Testing for hemoglobin A1C (HbA1C) is useful for following up on glycemic control in diabetic patients as well as in pregnant women. A pregnant Chinese woman appeared for regular pregnancy check-ups. While monitoring blood glucose, an HbA1c test was initially performed in the pregnant Chinese woman using a CE-HPLC assay and capillary electrophoresis. Then acid gel Hb electrophoresis, a reverse dot-blot (RDB) assay, gap-PCR and DNA sequencing were applied to further evaluate the Hb variants. The CE-HPLC system has shown that the percentage of blood HbA1c was 5.4%, while hemoglobin electrophoresis of HbA2 and HbA0 were 1.6% and 88.7%, respectively. The capillary electrophoresis measurement results were 6.4% HbA1c, 0.4% HbA2, and 84.1% HbA0. HbA2 and HbA were 0.8% and 89.3%, respectively.
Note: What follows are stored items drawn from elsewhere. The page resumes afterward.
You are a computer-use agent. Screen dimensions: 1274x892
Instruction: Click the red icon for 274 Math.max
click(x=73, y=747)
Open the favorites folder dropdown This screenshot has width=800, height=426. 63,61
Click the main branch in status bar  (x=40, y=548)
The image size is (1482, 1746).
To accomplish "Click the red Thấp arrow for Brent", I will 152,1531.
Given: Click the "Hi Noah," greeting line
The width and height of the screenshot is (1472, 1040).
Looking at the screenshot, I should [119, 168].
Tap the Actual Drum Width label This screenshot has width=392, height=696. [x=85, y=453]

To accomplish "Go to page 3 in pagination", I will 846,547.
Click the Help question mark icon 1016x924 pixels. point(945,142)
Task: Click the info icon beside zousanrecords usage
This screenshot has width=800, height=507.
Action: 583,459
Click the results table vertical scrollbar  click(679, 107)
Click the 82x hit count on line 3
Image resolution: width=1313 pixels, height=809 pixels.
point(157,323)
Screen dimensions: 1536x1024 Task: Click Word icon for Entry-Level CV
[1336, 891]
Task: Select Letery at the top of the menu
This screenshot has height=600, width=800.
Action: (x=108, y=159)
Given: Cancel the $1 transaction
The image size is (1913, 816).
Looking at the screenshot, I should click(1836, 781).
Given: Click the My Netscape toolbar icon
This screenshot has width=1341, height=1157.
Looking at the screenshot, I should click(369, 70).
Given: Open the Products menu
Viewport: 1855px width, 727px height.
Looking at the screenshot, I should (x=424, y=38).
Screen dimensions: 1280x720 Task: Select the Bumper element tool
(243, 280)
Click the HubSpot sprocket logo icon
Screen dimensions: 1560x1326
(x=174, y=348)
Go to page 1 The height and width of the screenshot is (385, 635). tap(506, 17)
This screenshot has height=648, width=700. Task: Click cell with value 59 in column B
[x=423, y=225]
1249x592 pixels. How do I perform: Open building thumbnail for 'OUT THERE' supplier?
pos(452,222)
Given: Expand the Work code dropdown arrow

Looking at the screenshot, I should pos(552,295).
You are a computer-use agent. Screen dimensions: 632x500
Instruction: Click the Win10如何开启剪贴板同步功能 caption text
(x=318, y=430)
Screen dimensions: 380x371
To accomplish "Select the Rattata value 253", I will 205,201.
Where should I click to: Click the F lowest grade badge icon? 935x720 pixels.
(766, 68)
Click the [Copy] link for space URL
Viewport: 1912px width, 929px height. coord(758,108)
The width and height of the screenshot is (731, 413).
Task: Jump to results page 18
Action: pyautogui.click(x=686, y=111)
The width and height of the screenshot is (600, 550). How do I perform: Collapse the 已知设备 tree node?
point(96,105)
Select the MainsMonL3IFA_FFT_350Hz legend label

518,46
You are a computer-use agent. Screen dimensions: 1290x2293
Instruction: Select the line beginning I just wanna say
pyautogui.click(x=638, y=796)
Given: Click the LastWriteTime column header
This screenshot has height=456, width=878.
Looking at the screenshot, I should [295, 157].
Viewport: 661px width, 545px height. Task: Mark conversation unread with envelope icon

Further gap-PCR, the reverse dot-blot (RDB) assay, and DNA sequencing showed that the pregnant woman had HbH-CS (αα CS/--) (1800 bp and 1300 bp) and β/β. Our study demonstrates that hemoglobin variants, such as HbH-CS can affect capillary electrophoresis results. An HbH-CS diagnosis in a pregnant woman is clinically significant. Laboratories should be cautious in using the CE-HPLC assay to evaluate HbA1c results in the presence of hemoglobin variants. Our findings highlight the strong discriminatory power of capillary electrophoresis for various Hb variants.